From the I Can Learn! series

A disappointing twist on a popular theme. More gimmick than engaging.

This noisy board book is designed to thrill tots fascinated with all things construction.

A tactile backhoe digger is center stage on each of the five cutout pages, complete with flaps. Brief rhyming text describes the machine’s actions as it works throughout the day. Animal characters engaged in manual labor or operating other machinery—a bulldozer, crane, road roller, and dump truck—describe more work that goes on at a construction site in small speech bubbles. Finding the mouse in every scene adds to the fun. On each page, a little bird sporting a hard hat invites young builders to press various parts of the silicone digger to activate a range of distinct sounds. The digger’s track pad sounds different from the sound of its arm moving dirt.

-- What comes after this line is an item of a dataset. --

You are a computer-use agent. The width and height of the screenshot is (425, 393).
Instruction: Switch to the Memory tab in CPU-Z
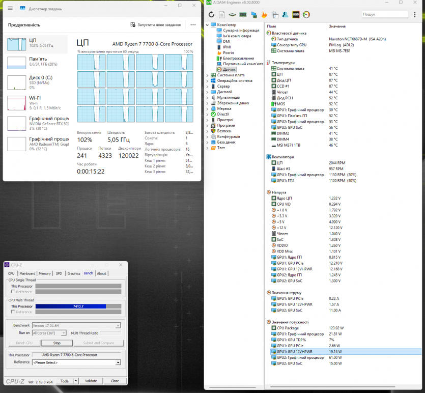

The problem is that the digger itself is passive; the track pad and arm don’t actually move. The machine stays in the same place on every spread. The caution light beeps but doesn’t light up. Savvy kids will quickly realize that all the sounds are accessible from the first spread without having to turn the pages. The sound is the most engaging part of the book, but with only five sounds, this feature won’t hold most youngsters’ attention for long.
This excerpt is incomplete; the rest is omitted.